:: TASK DETAILS ::
Go through the entries below and work out how many lines include "agent"; give only that number.

:: Stored data ::
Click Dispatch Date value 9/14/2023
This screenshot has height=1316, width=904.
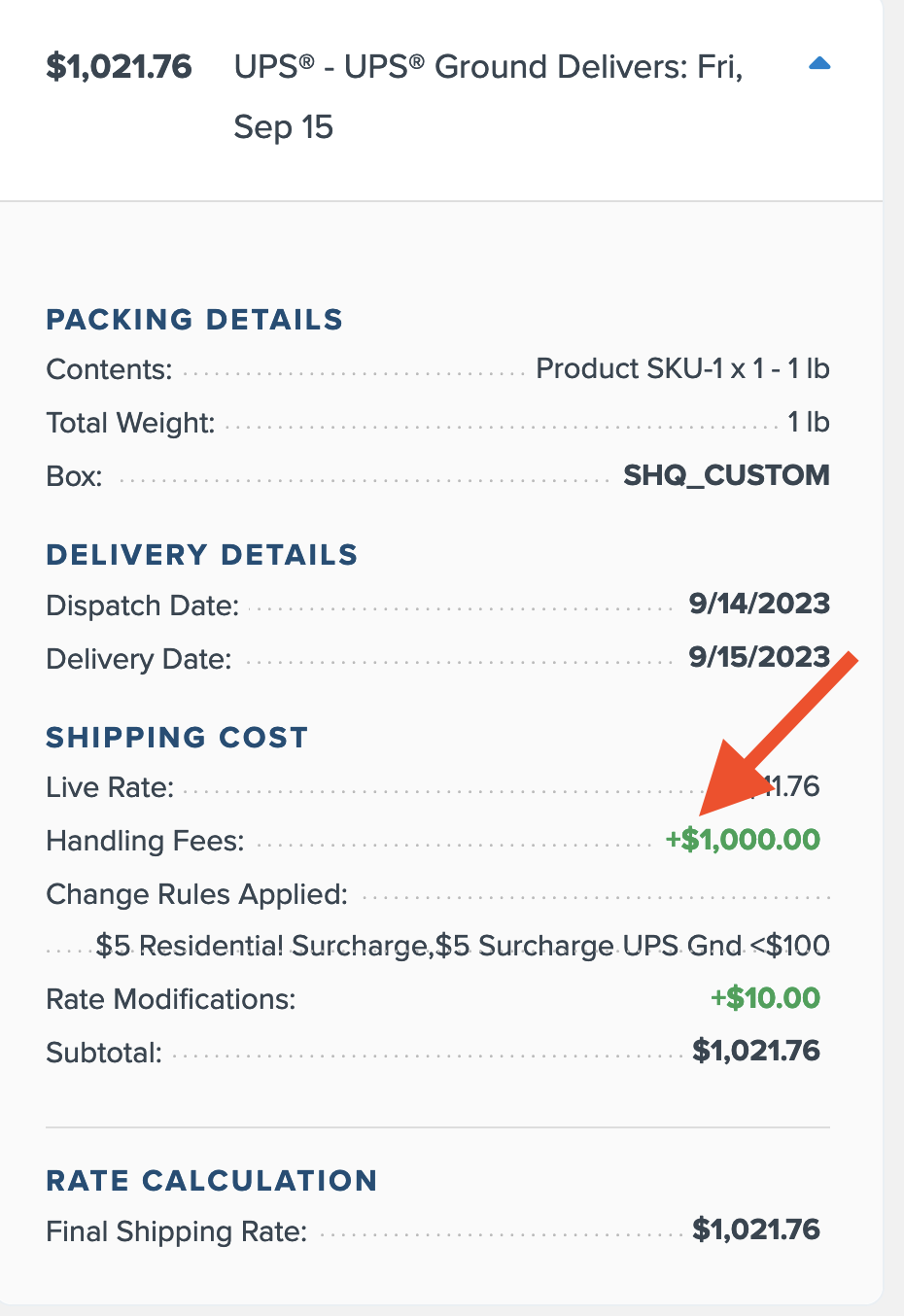click(758, 604)
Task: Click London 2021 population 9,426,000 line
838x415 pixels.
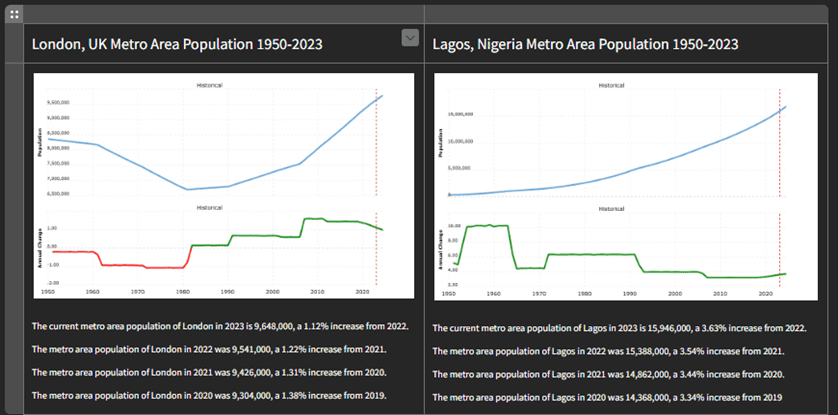Action: (x=209, y=372)
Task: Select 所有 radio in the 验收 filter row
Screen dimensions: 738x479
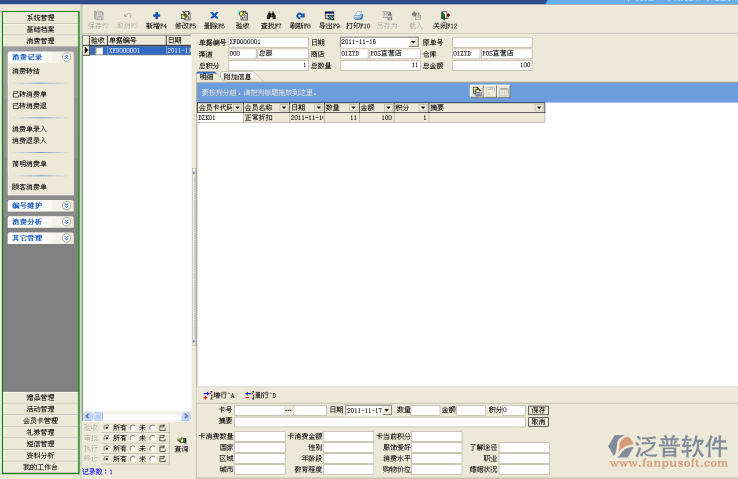Action: coord(107,427)
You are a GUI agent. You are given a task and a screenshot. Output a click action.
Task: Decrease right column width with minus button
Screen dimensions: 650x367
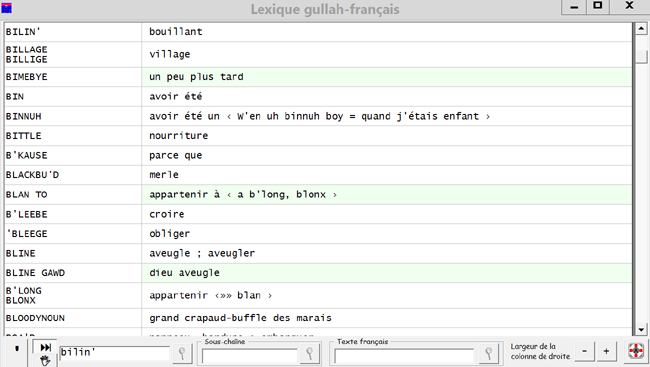coord(584,352)
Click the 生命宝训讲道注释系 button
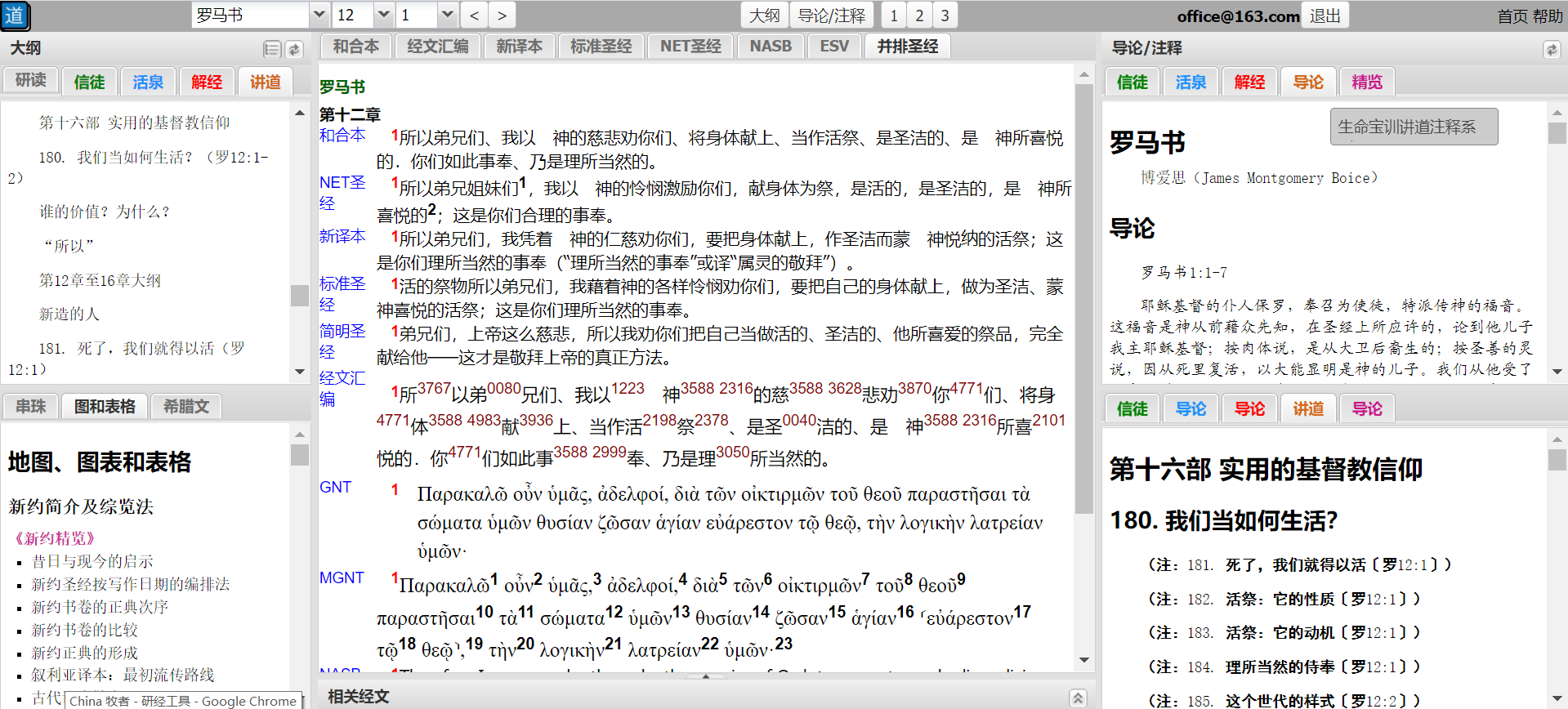This screenshot has height=709, width=1568. point(1414,127)
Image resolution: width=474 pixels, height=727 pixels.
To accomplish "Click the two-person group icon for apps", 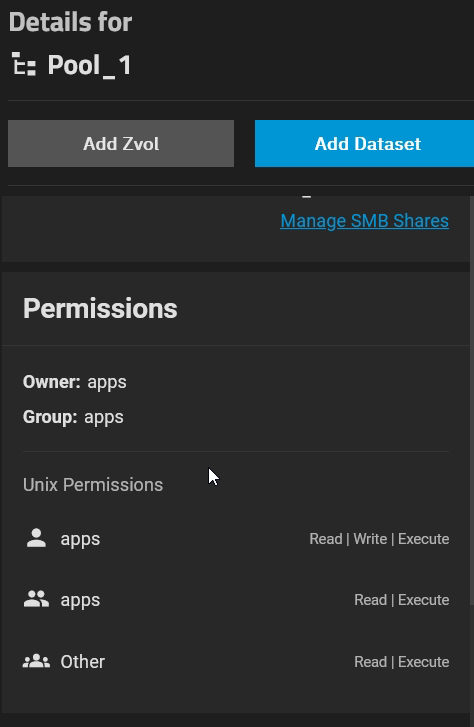I will (x=36, y=599).
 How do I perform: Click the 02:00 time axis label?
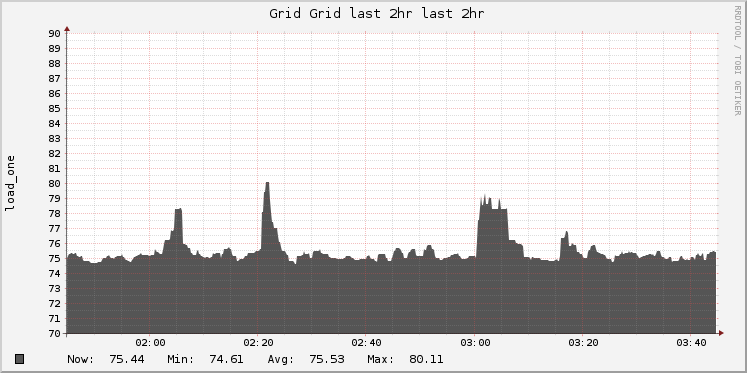pos(150,343)
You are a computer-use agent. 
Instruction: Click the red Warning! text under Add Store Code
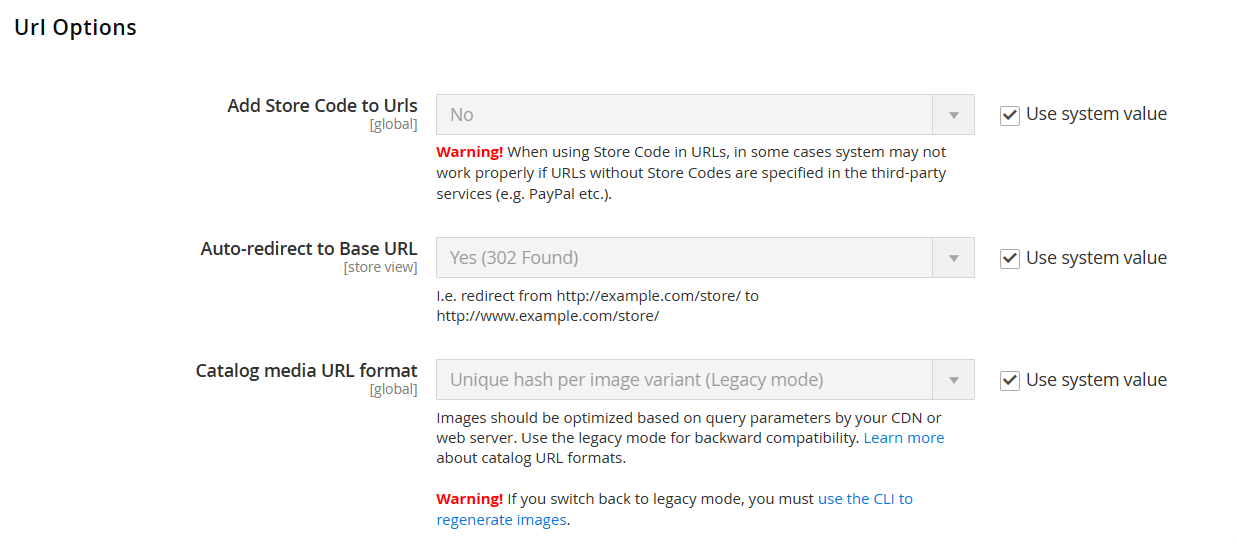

:: SOLUTION TO THIS PROBLEM ::
2